▶ [Source extract]:
Content starts

Wednesday, April 4, 2012

Interpreting Informally Collected Online Comments: The Value of Informed Opinions

The online comments written by Chinese readers of news sites and users of social networking services such as Sina Weibo provide a readily available source for gauging viewpoints on a variety of issues. Although the practice of using online comments in this way is not specific to China, in a country where there are greater challenges faced in judging public sentiment online comments can be especially attractive. However, there are a variety of possible pitfalls in interpreting and presenting online comments, and they vary depending on one's goals in using them. Exploring the full extent is beyond the scope of what I could cover in a single post. For now, I will discuss two examples that highlight how knowledgeable people can potentially provide valuable insights in interpreting online comments, even if they are not likely collected in a rigorously methodical manner.

Content ends

▶ [Provided material]:

Content starts

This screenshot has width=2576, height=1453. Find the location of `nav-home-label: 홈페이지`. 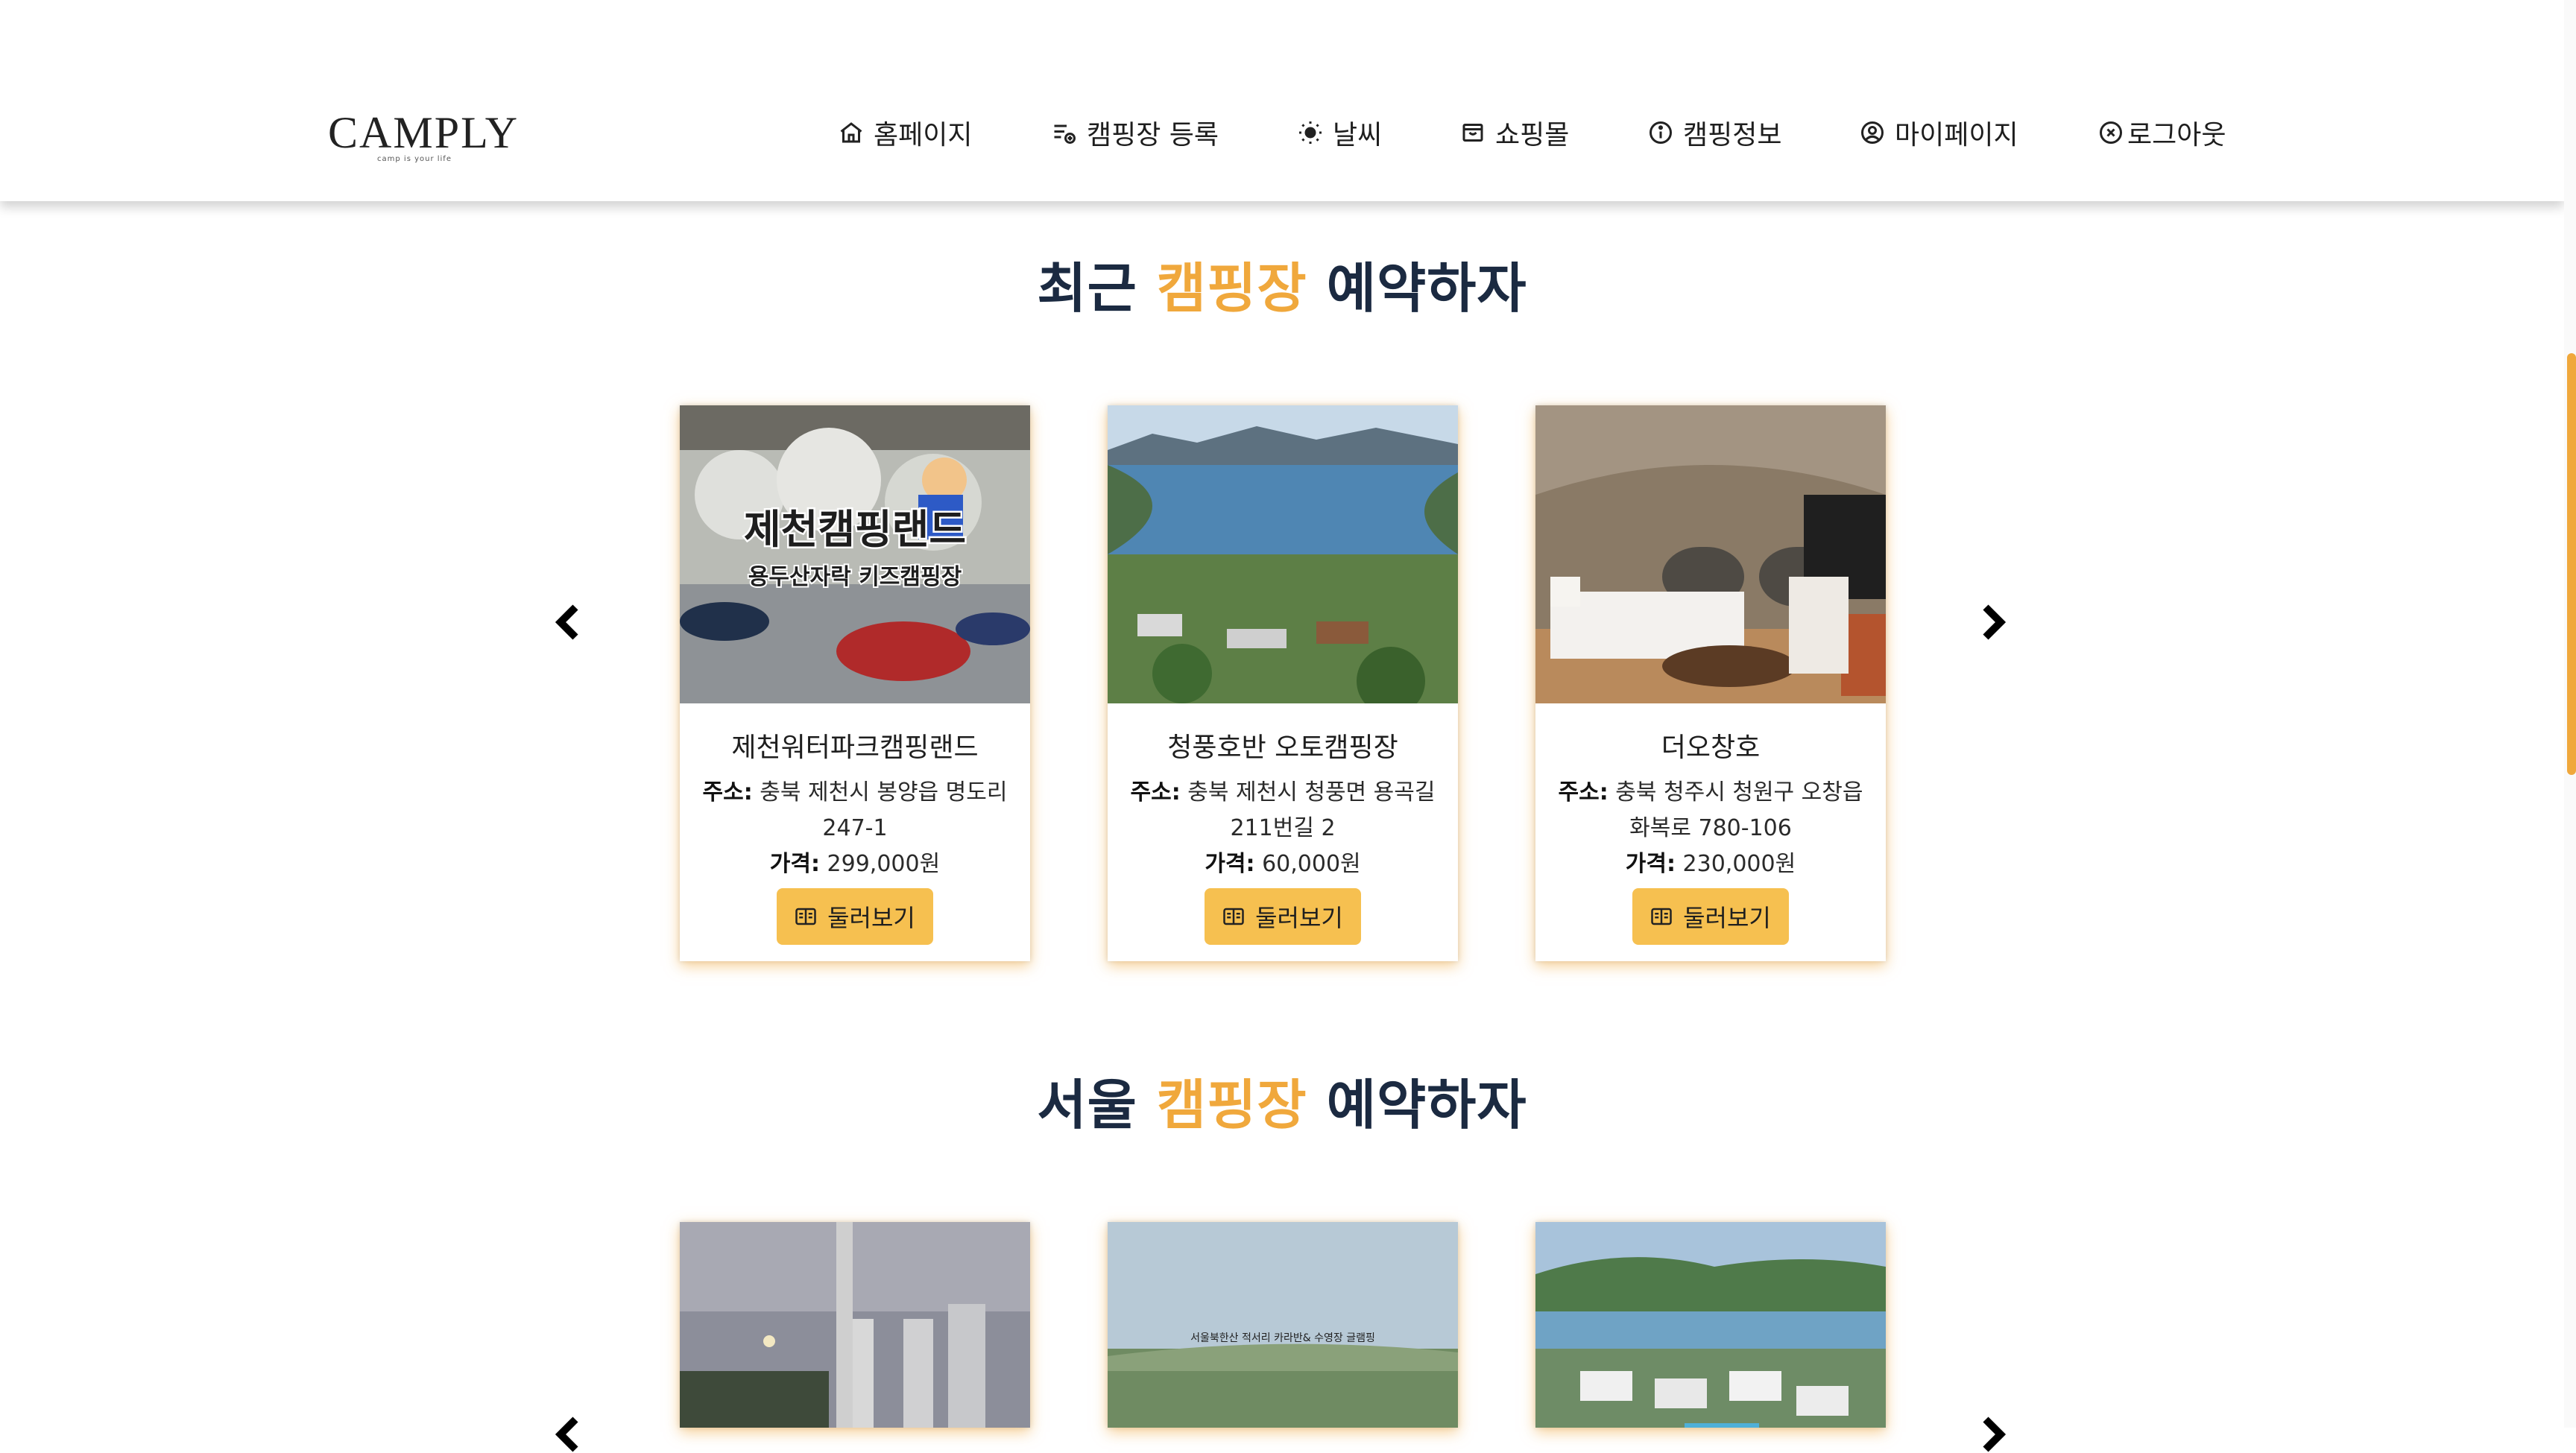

Content ends

▶ [What you will do]: Carry on with the blog post about interpreting online comments from Chinese readers, continuing from its last sentence.

▶ [Output]:
In the first example, several months ago in his blog on The New Yorker Evan Osnos discussed the different viewpoints of the Chinese government and the Chinese people regarding Russian Prime Minister (and now President-elect) Vladimir Putin:
And at the grassroots? Feelings toward Putin and his people is, well, less welcoming. “Take the party back, take dictatorship back and take Leninism back,” a commentator calling himself “Headmaster II” posted to the Russian Embassy’s Chinese feed the other day. Another added: “Russia is shameless. Putin is manipulating the elections.”

There are thousands of these kinds of messages stacked up, the BBC monitoring service discovered, and it’s safe to assume this was not the reaction that the Russian Embassy in Beijing had in mind when it debuted on Weibo, the Chinese Twitter, earlier this month with the message: “Hello everyone! This is the Russian Embassy in China!… All are welcome to follow us!” People did not miss the opportunity: “I don’t like Russia. First of all, it robbed us of our territories. (Just google ‘border skirmishes’) Secondly, it massacred my compatriots. Thirdly, its disastrous influence continues to this day!” the journalist Chen Baocheng wrote on Weibo.

What are we to make of this? If the Chinese online public were on the couch, its shrink might suggest it is projecting.
Notably, Osnos does not simply present the comments and discuss their surface meaning but instead suggests that they represent deeper attitudes regarding Chinese politics.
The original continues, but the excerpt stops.